Joseph Ferrare, Ph.D.
Department of Educational Policy Studies and Evaluation
145C Taylor Education Building
Dr. Joseph J. Ferrare joined the faculty at UK in 2014 from the Department of Sociology and Fairhaven College of Interdisciplinary Studies at Western Washington University. Prior to his doctoral studies at UW-Madison he spent three years as a research analyst in Seattle, WA working in the areas of education, labor, and environmental policy. In addition to his primary position here in EPE, Dr. Ferrare also holds a secondary appointment in the Department of Sociology.
Dr. Ferrare’s work is focused on understanding (1.) the forms and consequences of social inequality that emerge through students’ education attainment trajectories, and (2.) the extent to which education reform movements transform or reproduce inequities in these outcomes. In his current work Dr. Ferrare is examining these areas of inquiry through three active projects. The first is an investigation of the changing racial and gender dynamics in cross-generational patterns of education attainment over the past century. In the second project he is analyzing the intersecting social, cultural, and curricular contexts that differentially shape undergraduate attainment patterns in the sciences. Finally, he is using social network analysis to examine the impact network governance structures are having on contemporary education policy and reform movements.

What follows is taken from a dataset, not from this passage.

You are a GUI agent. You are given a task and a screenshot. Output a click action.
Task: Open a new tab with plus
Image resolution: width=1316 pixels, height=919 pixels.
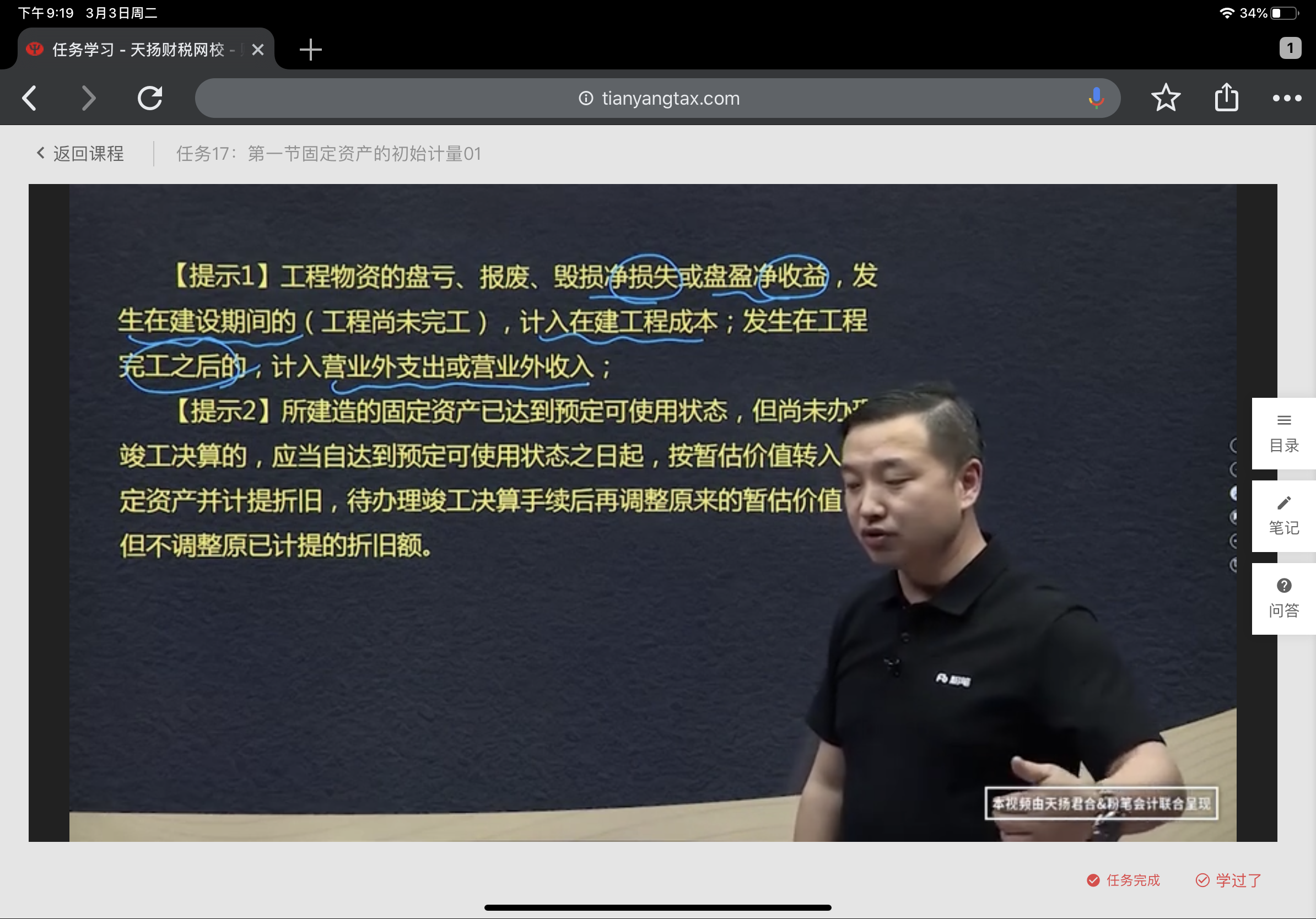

A subtext running throughout Dr. Ferrare’s work is a strong interest in building upon the fields of relational sociology and organizational theory to develop theoretical and methodological tools that integrate structural and phenomenological analysis. Toward this end his work frequently draws upon interdisciplinary perspectives in field theory and relational methodologies such as social network analysis and related techniques.
Dr. Ferrare’s current and future teaching commitments include the following graduate courses: Sociology of Education (EPE/SOC 661), Social Policy Issues & Education (EPE 602), Social Network Analysis & Education (EPE 711), and a Seminar in Educational Policy Studies (EPE 773). He also teaches an undergraduate UK Core course, Education in American Culture (EPE 301).